Deployment Approval Flow
A deployment approval flow is the governance process that requires explicit human or automated authorization before a new version of an application is released to a controlled environment, balancing speed of delivery with risk management.
A deployment approval flow is the governance process that requires explicit human or automated authorization before a new version of an application is released to a controlled environment, balancing speed of delivery with risk management.
How the flow works
The flow is triggered when the CD Pipeline completes all automated checks in a lower environment and is ready to promote to a higher one — usually staging-to-production or pre-prod-to-prod. The pipeline pauses and creates an approval request, attaching a deployment summary: the version being deployed, the changelog since the last release, the test results, and the name of the engineer requesting the deployment.
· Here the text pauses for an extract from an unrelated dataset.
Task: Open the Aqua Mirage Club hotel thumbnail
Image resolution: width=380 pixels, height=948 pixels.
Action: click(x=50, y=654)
The approval request is routed to the designated approver group. This might be a dedicated release manager, the on-call engineer, a product owner, or an automated policy engine. The approver reviews the attached summary and makes a decision: approve or reject. If the approver needs more information, they can request clarification, placing the request back in a pending state.
If the deployment is rejected, the pipeline is cancelled and the requesting team is notified with the rejection reason, allowing them to address concerns and resubmit. If approved, the pipeline resumes and the deployment proceeds to the target environment.
Some organizations implement time-window constraints — deployments are only permitted during business hours or outside peak traffic periods. The approval flow can enforce these windows automatically, queuing approved deployments until the next permitted window opens.
Capturing every approval decision creates an audit trail that is invaluable for compliance reviews and incident post-mortems.